Wafatnya I Gusti Gede Tibung meninggalkan empat putra laki-laki. Keempat putra dia pergi ke Dauh Tukad Yeh Poh ( sebelah barat Sungai Yeh Poh, sekarang: Banjar Kaja) bersama anggota keluarganya masing-masing. Keempat putra dia tersebut adalah I Gusti Gede Tegeh (III), I Gusti Nengah Tegeh, I Gusti Gede Dauh, dan I Gusti Ketut Dauh. Dari tempat ini mereka menghitung sisa-sisa keluarga dan rakyat yang masih ada. Mereka tidak mau jauh dari Padangluah, agar dapat memantau perkembangan Padangluah. Menyelamatkan rakyatnya yang masih di Padangluah yang memerlukan pertolongan. Ternyata tempat yang paling strategis adalah Dauh Tukad Yeh Poh tersebut (sekarang Banjar Kaja, Dalung). Akhirnya diputuskan tetap sementara tinggal disana sambil membangun strategi lebih lanjut. Perasaan sedih harus kehilangan rakyat, saudara, orangtua, kerabat, sahabat, dan wilayah. Keempat putra I Gusti Gede Tibung berusaha untuk meyakinkan diri dan memperkuat keyakinan tersebut untuk tidak patah semangat. Semasih tulang tidak patah jangan menyerah, dan harus mampu membangun diri, untuk rencana berikutnya.
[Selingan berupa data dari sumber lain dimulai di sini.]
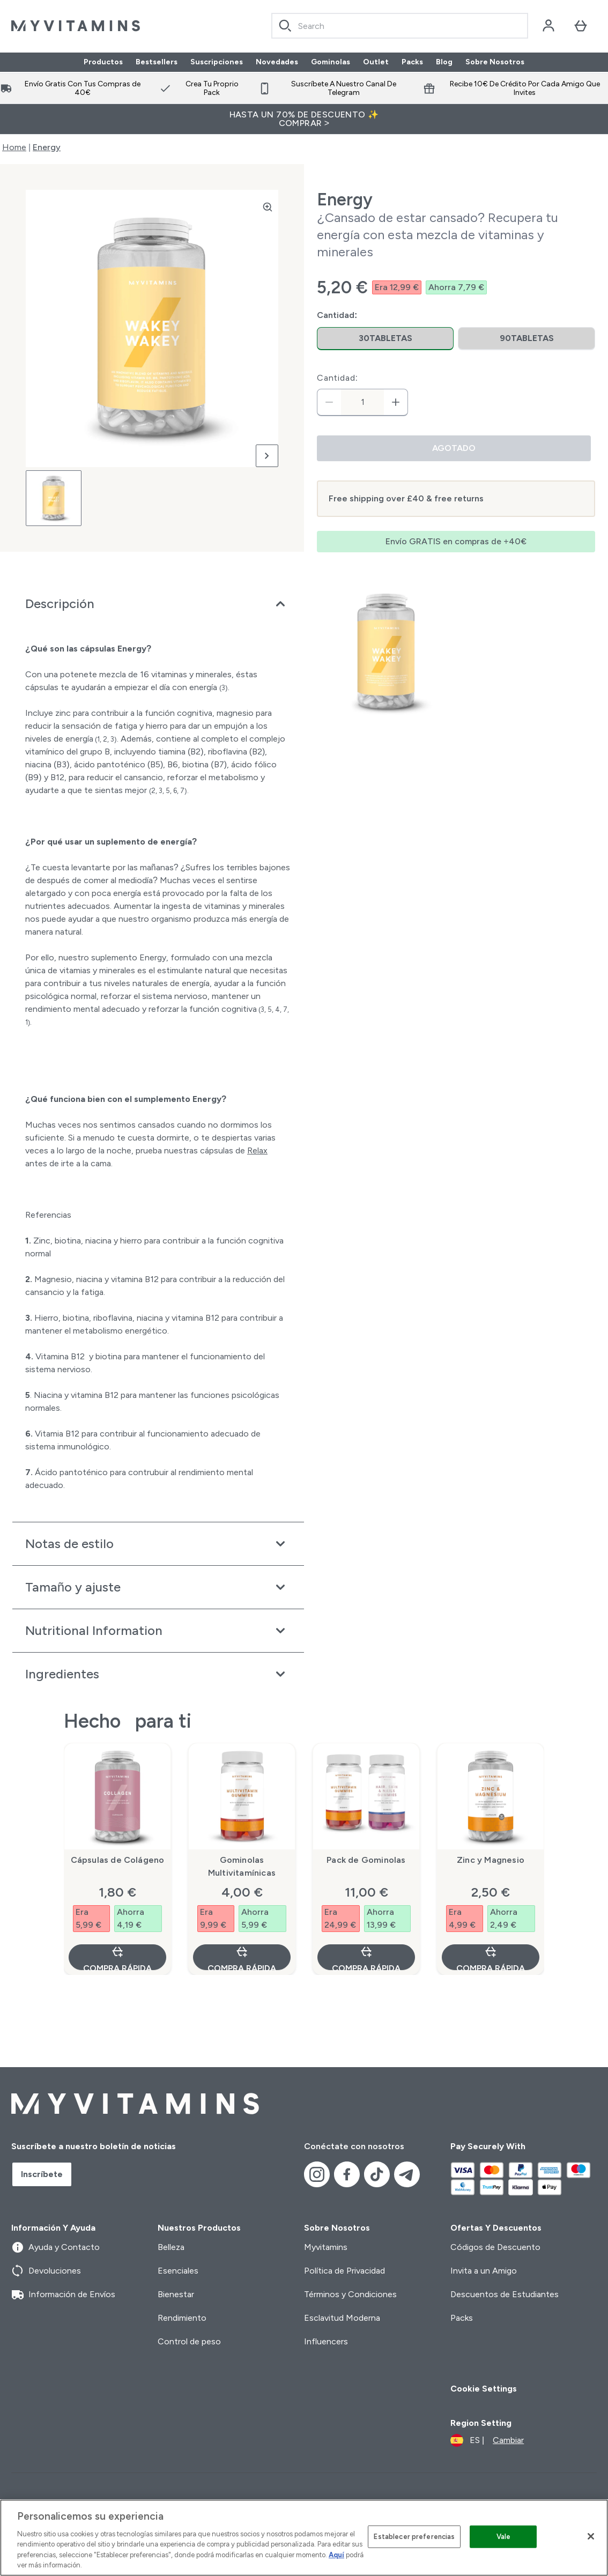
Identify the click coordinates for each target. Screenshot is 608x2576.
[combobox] (399, 26)
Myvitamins (325, 2247)
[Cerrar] (591, 2536)
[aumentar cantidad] (395, 402)
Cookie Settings (483, 2388)
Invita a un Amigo (483, 2271)
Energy (47, 147)
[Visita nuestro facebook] (347, 2174)
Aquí (336, 2555)
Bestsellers (156, 62)
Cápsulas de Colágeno (118, 1860)
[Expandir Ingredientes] (158, 1674)
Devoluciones (46, 2270)
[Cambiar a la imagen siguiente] (267, 456)
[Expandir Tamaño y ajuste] (158, 1587)
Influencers (326, 2341)
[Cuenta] (548, 25)
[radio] (385, 338)
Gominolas (330, 62)
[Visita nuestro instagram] (317, 2174)
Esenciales (178, 2271)
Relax (257, 1150)
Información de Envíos (63, 2294)
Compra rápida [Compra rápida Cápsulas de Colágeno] (117, 1957)
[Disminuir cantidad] (329, 402)
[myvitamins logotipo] (75, 25)
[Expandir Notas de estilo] (158, 1543)
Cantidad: (337, 378)
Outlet (376, 62)
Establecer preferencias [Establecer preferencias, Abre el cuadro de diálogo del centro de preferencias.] (414, 2537)
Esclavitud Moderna (342, 2318)
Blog (444, 62)
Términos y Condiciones (350, 2294)
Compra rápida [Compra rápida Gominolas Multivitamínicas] (241, 1957)
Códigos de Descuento (495, 2247)
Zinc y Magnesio (490, 1860)
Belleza (171, 2247)
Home (14, 147)
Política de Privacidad (344, 2271)
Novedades (277, 62)
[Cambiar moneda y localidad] (487, 2440)
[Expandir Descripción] (158, 603)
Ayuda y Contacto (55, 2247)
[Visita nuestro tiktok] (377, 2174)
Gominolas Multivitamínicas (242, 1866)
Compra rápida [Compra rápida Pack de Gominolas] (366, 1957)
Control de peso (189, 2341)
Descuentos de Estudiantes (504, 2294)
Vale (503, 2537)
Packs (412, 62)
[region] (304, 2537)
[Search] (285, 26)
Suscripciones (216, 62)
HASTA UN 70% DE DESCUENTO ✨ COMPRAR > (304, 118)
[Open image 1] (53, 498)
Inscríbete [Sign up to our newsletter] (42, 2174)
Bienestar (176, 2294)
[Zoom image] (267, 207)
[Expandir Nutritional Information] (158, 1630)
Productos (103, 62)
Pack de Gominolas (366, 1860)
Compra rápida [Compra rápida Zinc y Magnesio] (490, 1957)
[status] (362, 402)
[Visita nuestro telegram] (407, 2174)
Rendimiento (182, 2318)
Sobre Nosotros (494, 62)
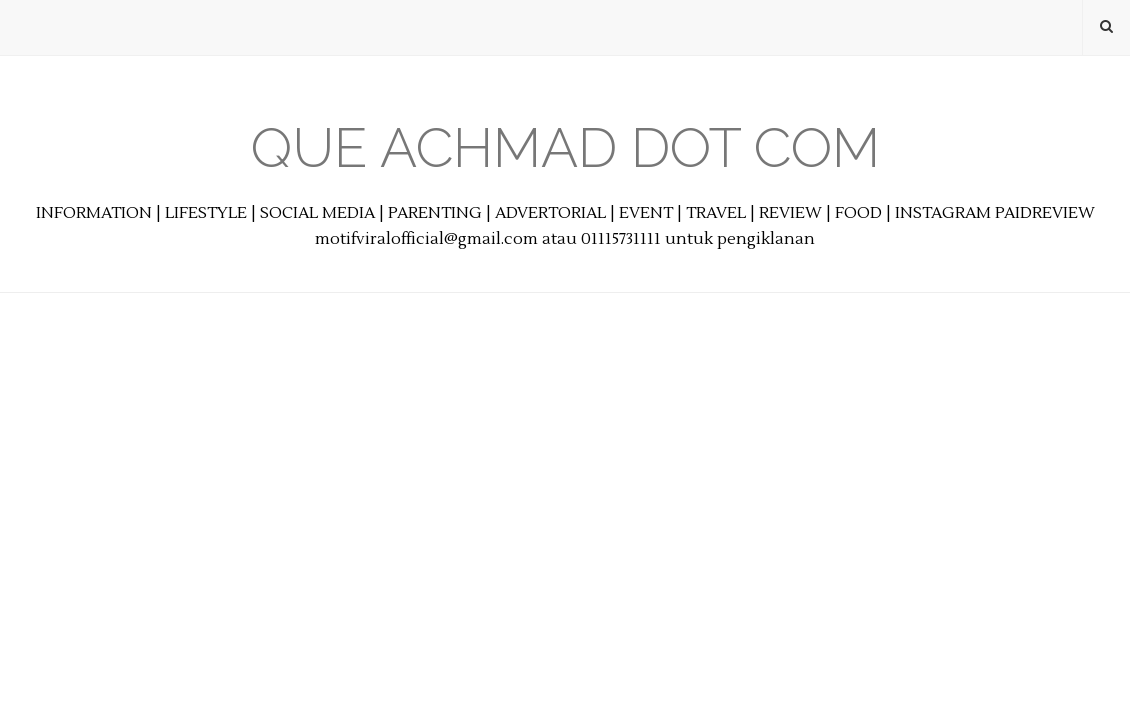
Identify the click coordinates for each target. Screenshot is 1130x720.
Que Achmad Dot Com (565, 147)
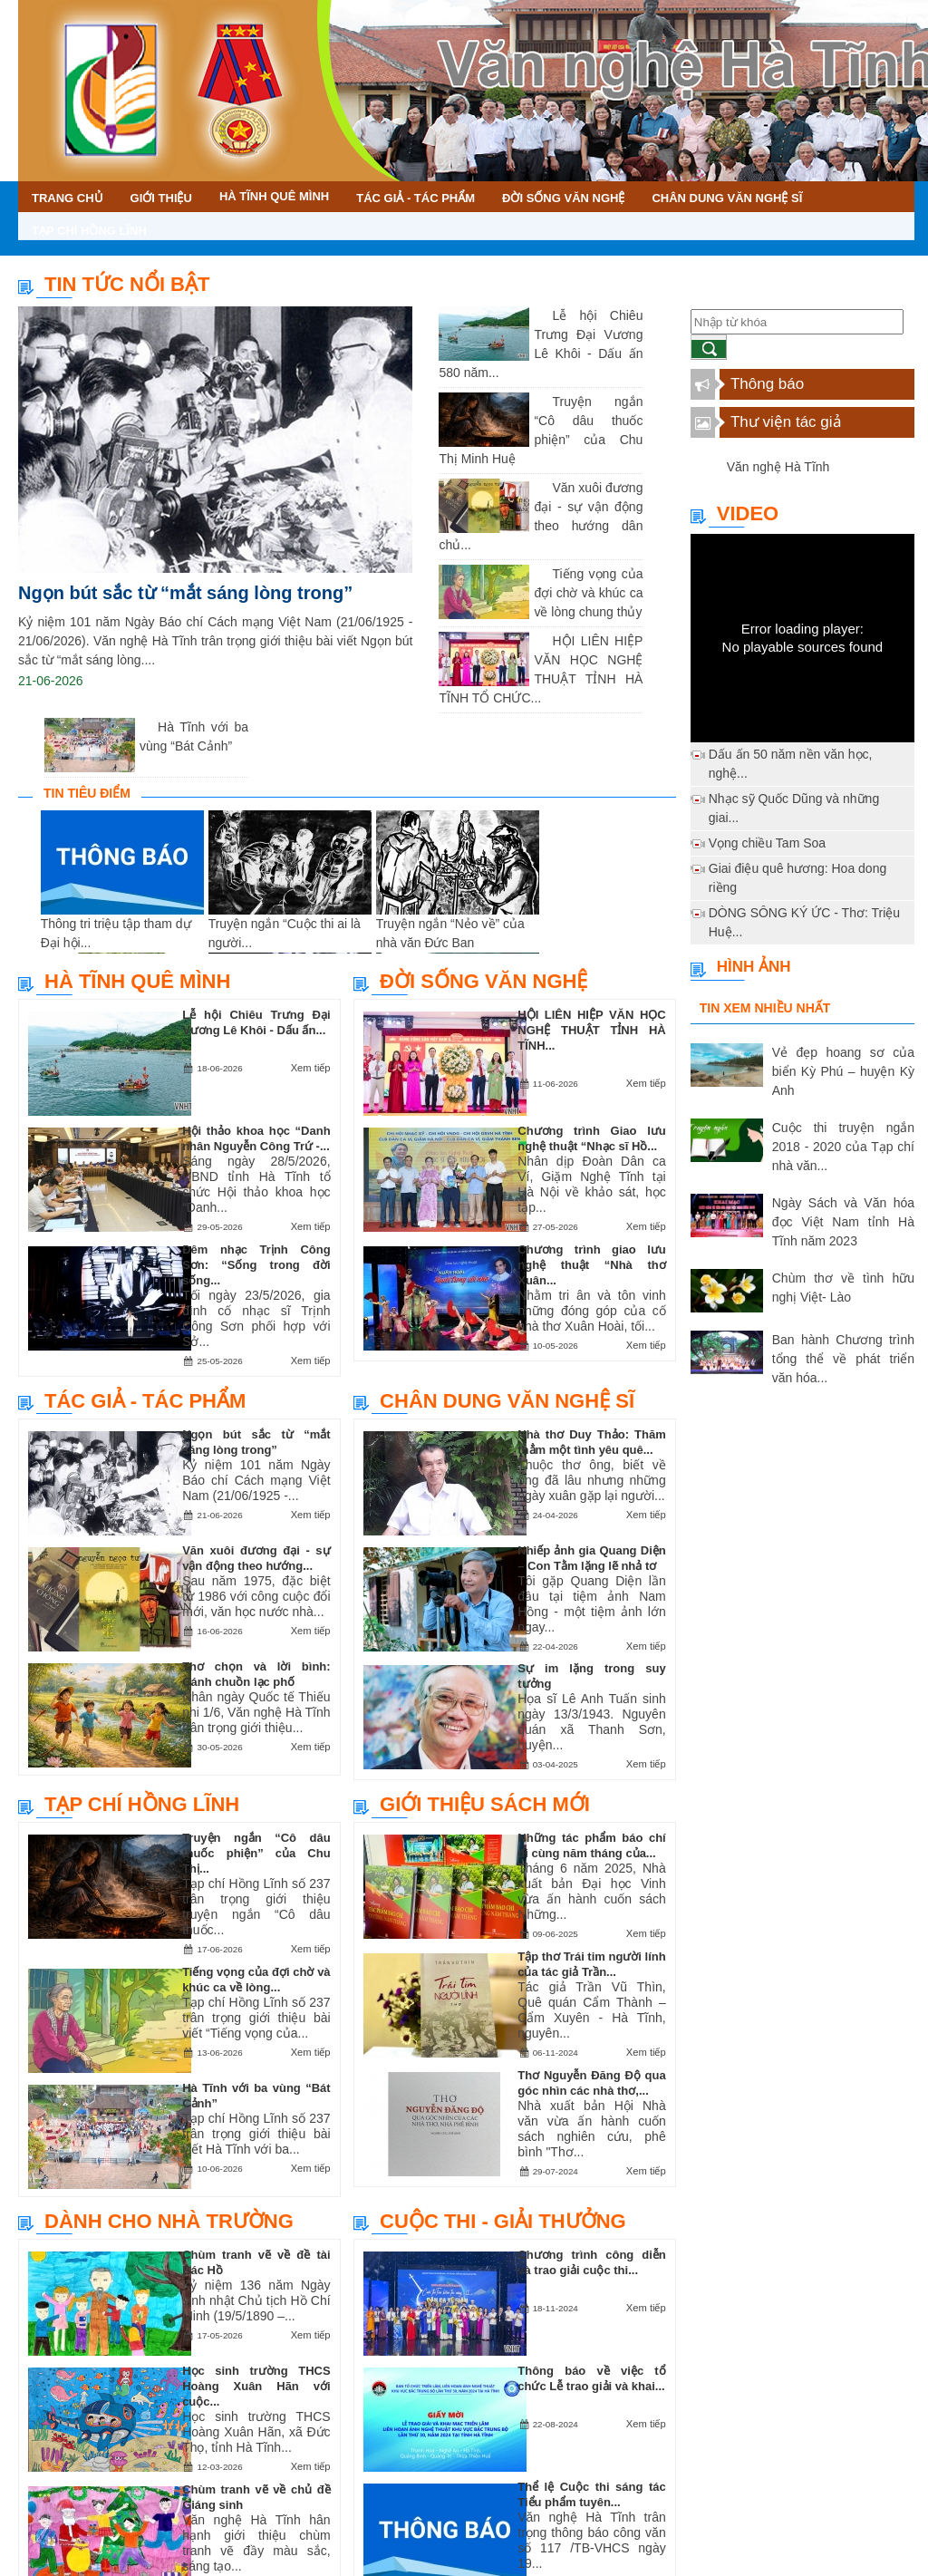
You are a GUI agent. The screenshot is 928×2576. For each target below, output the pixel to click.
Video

Dalam suasana seperti ini muncul istilah dalam bahasa Bali “Dé Lung” yang berarti "Jangan Patah", kemudian kata-kata itu didengungkan dari mulut kemulut keseluruh masyarakat, untuk membangun mental dan semangat. Maka muncul istilah Dalung yang kemudian menjadi nama Desa yaitu Desa Dalung. Diperkirakan terjadi antara tahun 1823 - 1825.[1]

Pada lokasi yang kemudian menjadi wilayah Banjar Kaja tersebut dibangun Pura Dalem Tibung yang merupakan “cahaya” Pura Dalem Tibung Kwanji. Untuk menghilangkan “getaran” rasa kawatir akibat suasana perang yang masih melekat, dari Pura tersebut walaupun masih sangat sederhana, mereka bersama rakyatnya sering memohon keselamatan. Rupanya cahaya yang terpancar di Pura Dalem Tibung, sesuai dengan suasana pada masa itu yaitu getaran jengah dan semangat untuk bangkit. Oleh sebab Pura Dalem Tibung di ekpresikan sebagai Pura untuk memohon kedigjayaan, wibawa, kekuasaan, dan pengaruh juga pemerintahan. Dari Pura tersebut diperoleh pencerahan, untuk membangun Desa dengan sengker empat pura, yang mengelilingi Desa Dalung. Dan yang paling pertama harus dipertimbangkan adalah pembangunan Pura Kayangan Tiga dan Tempat Pusat Pemerintahan (Jero Gede), yang harus ada dalam lingkaran sengker empat pura. Pada proses sejarah beberapa tahun kemudian konsep Pusat Pemerintahan mulai diwujudkan I Gusti Gede Tegeh dan I Gusti Gede Dauh dan I Gusti Ketut Dauh mulai melihat lokasi lebih baik (sekarang di Banjar Tegeh Dalung) tempat itu sekarang dikenal dengan Jero Gede Sedangkan adiknya yang pemade I Gusti Nengah Tegeh kemudian pergi dan tinggal di Tegaljaya. I Gusti Ketut Dauh memiliki banyak anak, ada yang tinggal di Banjar Lebak, ada juga yang tinggal di Cepaka.[1]

Referensi

  1. ^ a b c d Diadopsi dari: I Gusti Ngr Agung Eka Teja Kusuma, Dari Padangluah ke Dalung, Edisi Revisi).